### Exercise
Where a line holds the word "agent", copy that line from the data below.

'''

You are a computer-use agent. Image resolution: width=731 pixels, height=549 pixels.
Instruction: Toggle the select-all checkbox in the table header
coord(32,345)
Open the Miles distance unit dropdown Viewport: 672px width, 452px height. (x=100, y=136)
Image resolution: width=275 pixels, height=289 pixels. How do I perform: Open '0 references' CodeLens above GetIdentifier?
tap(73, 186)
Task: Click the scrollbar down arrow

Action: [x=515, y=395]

'''
'''

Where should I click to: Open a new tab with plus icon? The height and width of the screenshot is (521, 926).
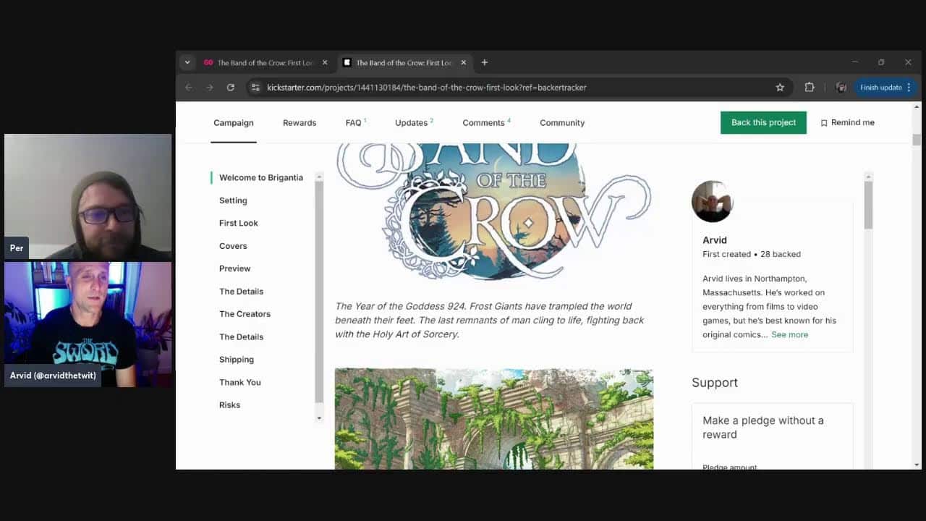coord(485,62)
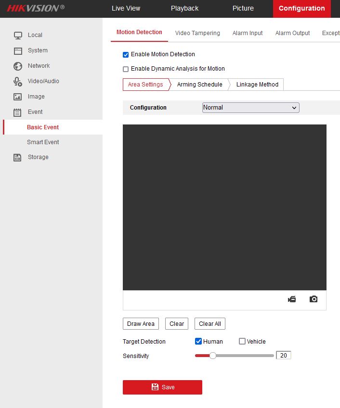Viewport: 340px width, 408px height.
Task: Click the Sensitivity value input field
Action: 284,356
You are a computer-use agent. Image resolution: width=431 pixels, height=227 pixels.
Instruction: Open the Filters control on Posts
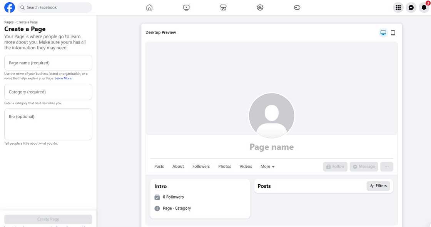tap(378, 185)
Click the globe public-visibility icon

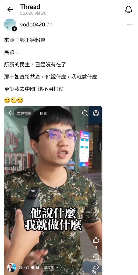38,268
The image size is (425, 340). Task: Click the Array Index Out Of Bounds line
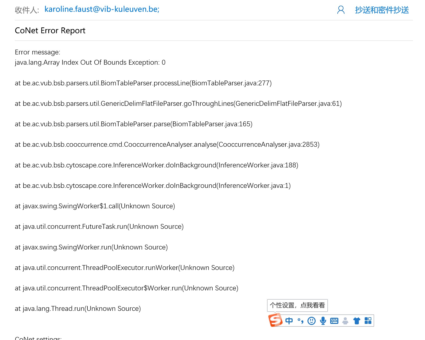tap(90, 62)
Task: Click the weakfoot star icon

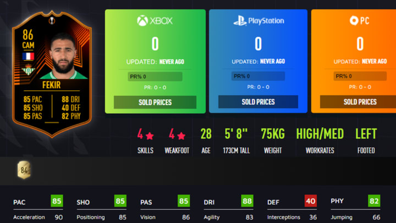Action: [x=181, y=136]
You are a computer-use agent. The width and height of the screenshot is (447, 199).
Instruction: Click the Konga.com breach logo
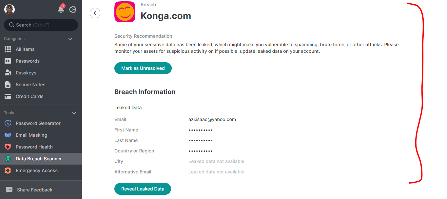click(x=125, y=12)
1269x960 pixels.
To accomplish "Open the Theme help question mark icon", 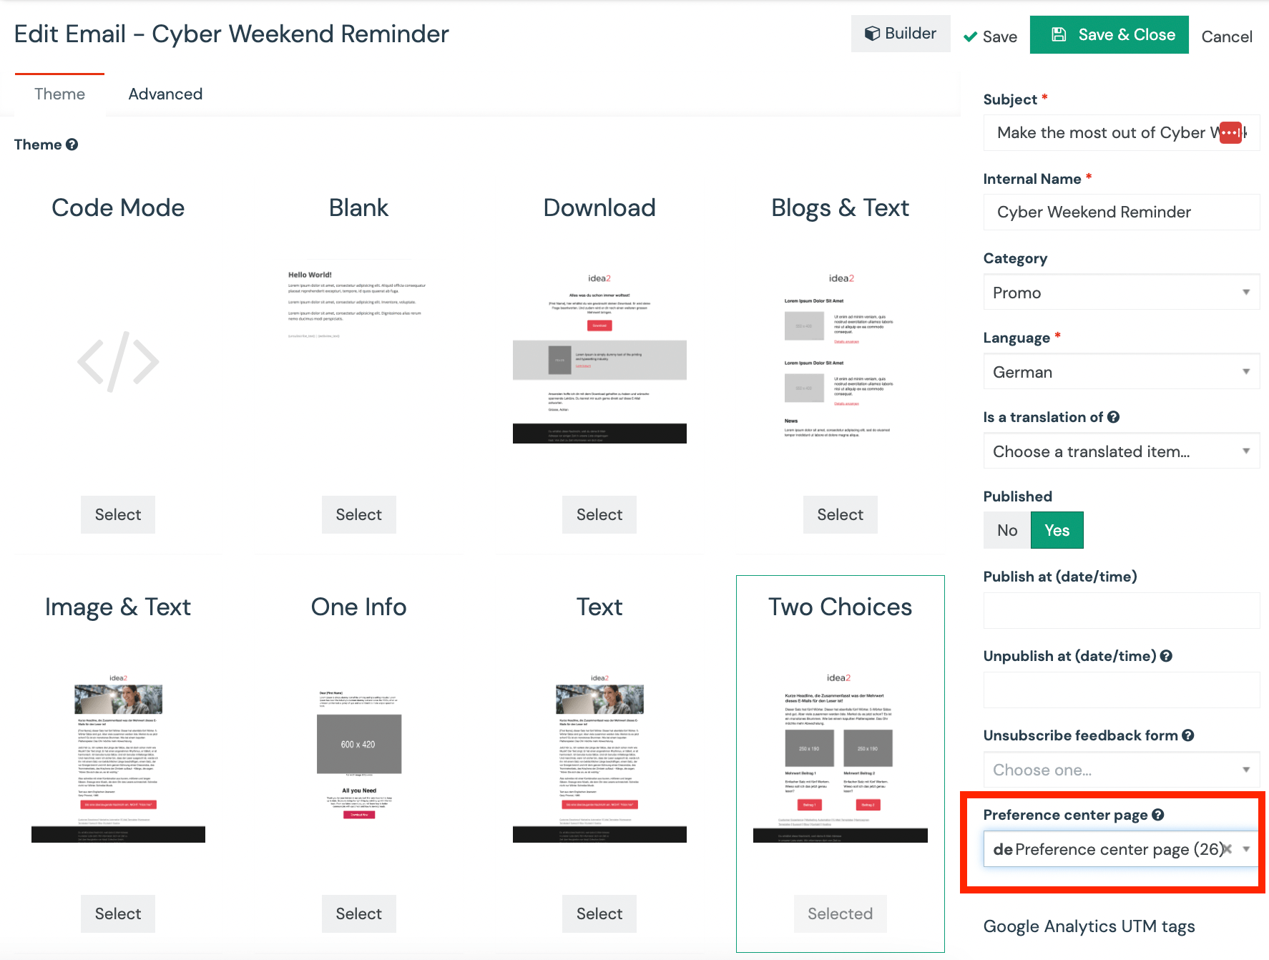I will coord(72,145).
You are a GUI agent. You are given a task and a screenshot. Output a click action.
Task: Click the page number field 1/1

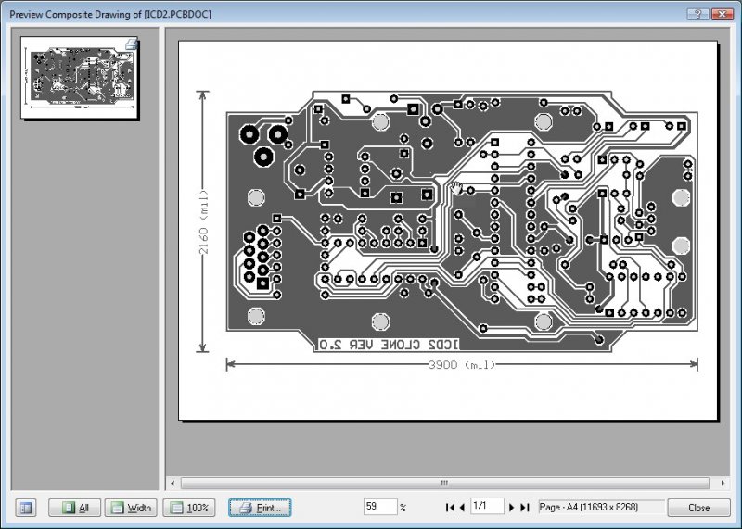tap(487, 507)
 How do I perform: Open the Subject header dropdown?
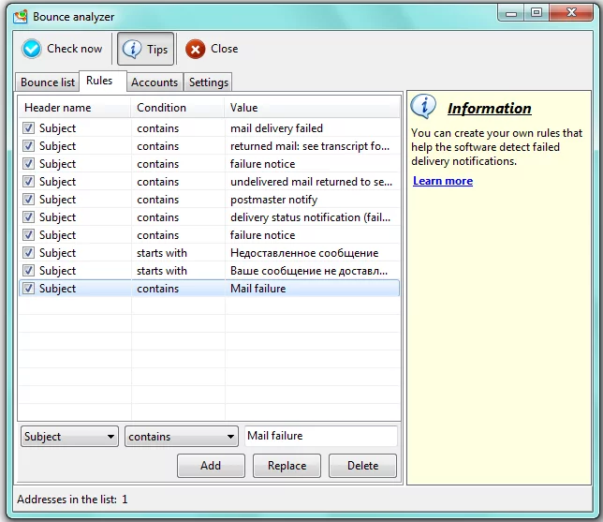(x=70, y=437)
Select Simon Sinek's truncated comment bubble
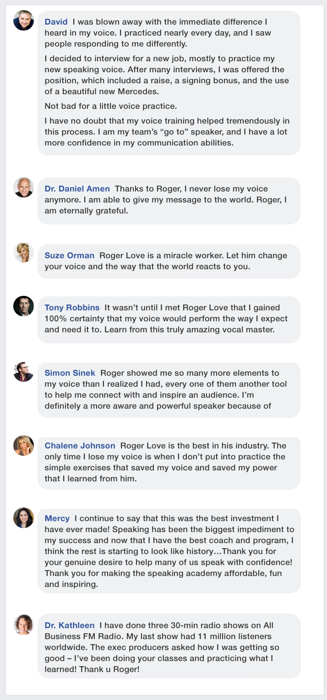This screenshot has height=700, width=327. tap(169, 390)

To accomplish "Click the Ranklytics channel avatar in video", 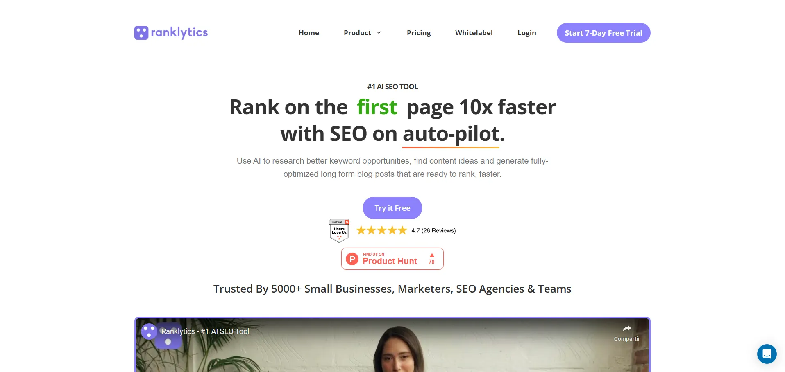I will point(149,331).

'''

### Response to this exercise
You are a computer-use agent. Image resolution: width=731 pixels, height=549 pixels.
You are a computer-use agent. Image resolution: width=431 pixels, height=227 pixels.
You are a computer-use agent. The width and height of the screenshot is (447, 199).
You are a GUI agent. You are given a task and a screenshot. Output a click action.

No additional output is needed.